Aims. AVOCADO aims at establishing firm conclusions on the formation and evolution of dwarf galaxies by constructing and analysing a homogeneous, multiwavelength dataset for a statistically significant sample of approximately 6500 nearby dwarfs (Mi − 5 log h100 > − 18 mag). The sample is selected to lie within the 20 < D < 60 h100-1 Mpc volume covered by the SDSS-DR7 footprint, and is thus volume-limited for Mi − 5 log h100 < −16 mag dwarfs – but includes ≈1500 fainter systems. We will investigate the roles of mass and environment in determining the current properties of the different dwarf morphological types – including their structure, their star formation activity, their chemical enrichment history, and a breakdown of their stellar, dust, and gas content.

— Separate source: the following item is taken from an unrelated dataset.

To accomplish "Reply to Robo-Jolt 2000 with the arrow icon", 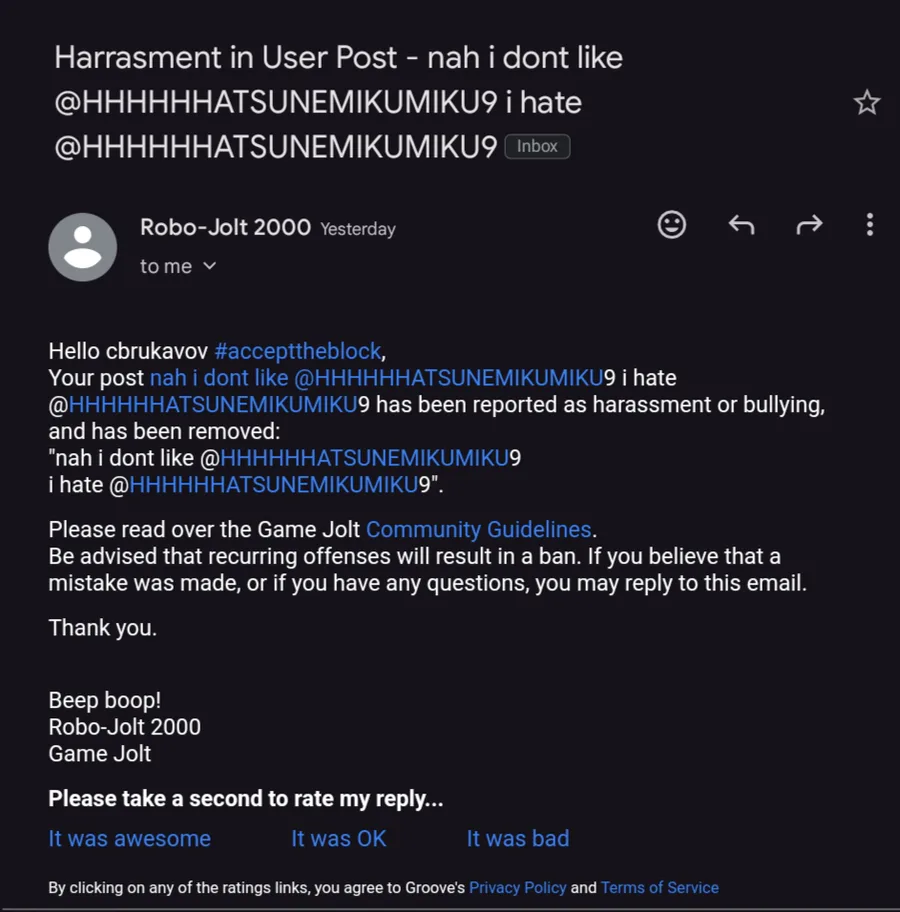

Methods. We present the sample selection criteria and describe the suite of analysis tools, some of them developed in the framework of the Virtual Observatory. We use optical spectra and UV-to-NIR imaging of the dwarf sample to derive star formation rates, stellar masses, ages, and metallicities – which are supplemented with structural parameters that are used to classify them morphologically. This unique dataset, coupled with a detailed characterisation of each dwarf’s environment, allows for a fully comprehensive investigation of their origins and enables us to track the (potential) evolutionary paths between the different dwarf types.
Results. We characterise the local environment of all dwarfs in our sample, paying special attention to trends with current star formation activity. We find that virtually all quiescent dwarfs are located in the vicinity (projected distances ≲ 1.5 h100-1 Mpc) of ≳ L∗ companions, consistent with recent results. While star-forming dwarfs are preferentially found at separations of the order of 1 h100-1 Mpc, there appears to be a tail towards low separations (≲ 100 h100-1 kpc) in the distribution of projected distances. We speculate that, modulo projection effects, this probably represents a genuine population of late-type dwarfs caught upon first infall about their host and before environmental quenching has fully operated. In this context, these results suggest that internal mechanisms – such as gas exhaustion via star formation or feedback effects – are not sufficient to completely cease the star formation activity in dwarf galaxies, and that becoming the satellite of a massive central galaxy appears to be a necessary condition to create a quiescent dwarf.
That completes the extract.